An assessment carried out in Bosnia and Herzegovina in 2012 determined that while data and information on potential gravesites existed it was not being consolidated and analysed by authorities. It was also determined that aerial imagery could be utilised to find sites. The conclusion was that more of the missing could be found with combined data assessment and review of events, determining dates on which groups of missing disappeared, and linking these to suspected locations and known graves.

The AAD began assessment of data and analysis using Geographical Information Systems (GIS) as well as review of remains found at clandestine gravesites. Data was collected from databases of other organizations, including the ICTY.

This coordination effort reached a new level in 2015 when Operational Working Groups were set up in each region of Bosnia and Herzegovina to focus stakeholders on locations suspected to hold large numbers of missing. This has resulted in re-excavation of a number of graves, new graves found and dozens of new locations pinpointed for search. Together with requests for excavation submitted to the prosecutor’s office based on MPI information, over 900 locations are waiting for further investigation, assessment and excavation by authorities.

By 2013 it had become apparent that mortuary facilities in Bosnia and Herzegovina held some 3,300 unidentified parts of skeletal remains. After extensive consultations with BiH authorities, the process of reviewing these cases began. AAD developed a process to undertake this work under the auspices of the NN Working Group, mandated by the BIH Prosecutor’s Office. As a result of re-examination of cases and additional DNA analysis, it was found that some 70 percent of cases examined could be closed, with new identifications and re-associations of remains made.. This leaves a core of unmatched cases at each facility.

The AAD process has been refined and developed into standing operating procedures based on best practice. The success of a process that pinpoints grave locations and resolves NN cases is due to the combined efforts of different ICMP departments:. They provide coordination with authorities, liaision with families, data management and analysis, identification matching and logistics support.
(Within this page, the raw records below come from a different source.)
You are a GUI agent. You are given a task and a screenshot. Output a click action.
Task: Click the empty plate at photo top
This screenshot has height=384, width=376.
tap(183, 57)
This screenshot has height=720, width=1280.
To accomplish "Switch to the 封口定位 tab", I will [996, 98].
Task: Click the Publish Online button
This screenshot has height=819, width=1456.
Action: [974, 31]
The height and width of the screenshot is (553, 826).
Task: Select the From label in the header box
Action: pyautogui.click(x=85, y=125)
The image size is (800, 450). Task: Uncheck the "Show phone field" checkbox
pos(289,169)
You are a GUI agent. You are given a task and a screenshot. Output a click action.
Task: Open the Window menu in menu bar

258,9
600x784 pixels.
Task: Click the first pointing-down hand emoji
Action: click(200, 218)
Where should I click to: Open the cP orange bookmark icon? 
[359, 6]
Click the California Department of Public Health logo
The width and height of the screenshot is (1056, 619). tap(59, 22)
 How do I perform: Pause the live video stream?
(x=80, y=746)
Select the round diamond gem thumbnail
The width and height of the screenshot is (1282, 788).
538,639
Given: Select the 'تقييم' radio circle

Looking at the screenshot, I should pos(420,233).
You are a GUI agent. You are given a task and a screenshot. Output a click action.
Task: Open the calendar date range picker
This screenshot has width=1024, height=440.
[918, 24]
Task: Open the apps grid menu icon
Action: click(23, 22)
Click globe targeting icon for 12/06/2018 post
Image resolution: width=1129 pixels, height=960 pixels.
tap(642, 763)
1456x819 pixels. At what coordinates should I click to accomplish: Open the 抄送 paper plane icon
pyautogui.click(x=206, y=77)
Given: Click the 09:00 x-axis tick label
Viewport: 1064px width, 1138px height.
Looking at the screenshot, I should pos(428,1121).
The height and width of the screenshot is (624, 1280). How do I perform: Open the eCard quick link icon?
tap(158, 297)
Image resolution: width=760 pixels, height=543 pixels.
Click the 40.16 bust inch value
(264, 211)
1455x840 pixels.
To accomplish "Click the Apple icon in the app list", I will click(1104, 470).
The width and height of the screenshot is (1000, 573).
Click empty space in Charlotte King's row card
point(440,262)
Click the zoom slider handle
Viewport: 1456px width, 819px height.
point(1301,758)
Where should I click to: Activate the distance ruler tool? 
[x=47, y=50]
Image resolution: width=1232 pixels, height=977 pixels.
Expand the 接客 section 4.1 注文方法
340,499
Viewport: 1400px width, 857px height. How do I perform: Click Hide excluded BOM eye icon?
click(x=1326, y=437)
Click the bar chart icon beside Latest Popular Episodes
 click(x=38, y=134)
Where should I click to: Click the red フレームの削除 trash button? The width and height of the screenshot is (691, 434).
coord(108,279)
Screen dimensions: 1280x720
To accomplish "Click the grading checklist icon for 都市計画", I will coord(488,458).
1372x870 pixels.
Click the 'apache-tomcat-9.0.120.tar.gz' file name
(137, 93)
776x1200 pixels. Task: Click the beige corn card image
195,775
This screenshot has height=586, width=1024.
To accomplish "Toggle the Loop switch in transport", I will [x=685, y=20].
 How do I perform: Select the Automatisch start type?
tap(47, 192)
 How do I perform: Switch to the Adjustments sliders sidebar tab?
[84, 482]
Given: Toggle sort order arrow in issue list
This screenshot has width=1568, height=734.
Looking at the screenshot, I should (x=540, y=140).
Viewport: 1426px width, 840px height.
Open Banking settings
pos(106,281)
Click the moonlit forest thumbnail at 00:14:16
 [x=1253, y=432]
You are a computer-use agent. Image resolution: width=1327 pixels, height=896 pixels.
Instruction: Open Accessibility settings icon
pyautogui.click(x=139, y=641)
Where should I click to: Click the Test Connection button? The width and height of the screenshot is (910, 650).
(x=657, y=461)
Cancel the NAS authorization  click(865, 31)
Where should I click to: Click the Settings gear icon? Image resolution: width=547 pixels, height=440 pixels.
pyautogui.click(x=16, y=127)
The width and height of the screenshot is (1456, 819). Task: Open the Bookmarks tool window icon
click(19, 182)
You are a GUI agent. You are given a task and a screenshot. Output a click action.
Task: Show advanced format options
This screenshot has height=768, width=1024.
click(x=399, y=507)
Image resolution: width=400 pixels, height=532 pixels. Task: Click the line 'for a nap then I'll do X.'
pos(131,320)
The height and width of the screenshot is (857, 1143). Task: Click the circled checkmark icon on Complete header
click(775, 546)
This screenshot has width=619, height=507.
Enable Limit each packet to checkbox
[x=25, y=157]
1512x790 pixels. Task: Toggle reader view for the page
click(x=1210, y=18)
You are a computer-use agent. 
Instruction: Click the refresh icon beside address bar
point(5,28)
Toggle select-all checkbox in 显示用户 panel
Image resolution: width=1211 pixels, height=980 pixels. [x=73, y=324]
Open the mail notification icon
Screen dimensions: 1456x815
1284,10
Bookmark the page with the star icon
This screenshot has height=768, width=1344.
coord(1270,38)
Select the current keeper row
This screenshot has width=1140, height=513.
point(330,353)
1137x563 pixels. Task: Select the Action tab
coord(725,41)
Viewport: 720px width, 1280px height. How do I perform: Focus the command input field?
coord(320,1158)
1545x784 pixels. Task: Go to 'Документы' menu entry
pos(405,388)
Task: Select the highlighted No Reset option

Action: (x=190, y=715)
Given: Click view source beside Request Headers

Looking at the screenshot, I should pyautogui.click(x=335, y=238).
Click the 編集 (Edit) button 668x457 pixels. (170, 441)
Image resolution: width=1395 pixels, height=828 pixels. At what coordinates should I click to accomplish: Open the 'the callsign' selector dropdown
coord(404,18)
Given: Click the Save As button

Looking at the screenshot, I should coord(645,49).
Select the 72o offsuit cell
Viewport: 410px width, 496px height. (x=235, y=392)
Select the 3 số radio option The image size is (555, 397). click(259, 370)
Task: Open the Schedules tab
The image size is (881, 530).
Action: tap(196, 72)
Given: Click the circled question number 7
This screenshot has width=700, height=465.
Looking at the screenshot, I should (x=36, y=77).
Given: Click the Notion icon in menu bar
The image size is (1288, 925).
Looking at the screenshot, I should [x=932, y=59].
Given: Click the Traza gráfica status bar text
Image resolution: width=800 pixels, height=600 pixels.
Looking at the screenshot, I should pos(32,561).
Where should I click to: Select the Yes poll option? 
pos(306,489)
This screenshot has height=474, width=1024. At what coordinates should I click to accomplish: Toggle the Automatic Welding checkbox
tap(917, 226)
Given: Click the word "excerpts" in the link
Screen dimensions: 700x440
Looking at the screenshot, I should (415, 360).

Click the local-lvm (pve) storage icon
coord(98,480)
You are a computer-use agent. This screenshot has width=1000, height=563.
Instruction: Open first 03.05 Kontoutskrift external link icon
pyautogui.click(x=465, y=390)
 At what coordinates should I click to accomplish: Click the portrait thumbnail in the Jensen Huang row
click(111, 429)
This provides a framework in which AAD can effectively assist authorities.

The process that has evolved now has global applications to provide analysis, consultancy and capacity building for governments. There are tens of thousands of NN cases globally requiring review, and across the world authorities struggle to find the missing. AAD has the capacity to find the missing and so allow the DNA labs and Data Systems to provide the means of identification, as well as assisting all ICMP departments in advising authorities on how to address the issue of the missing.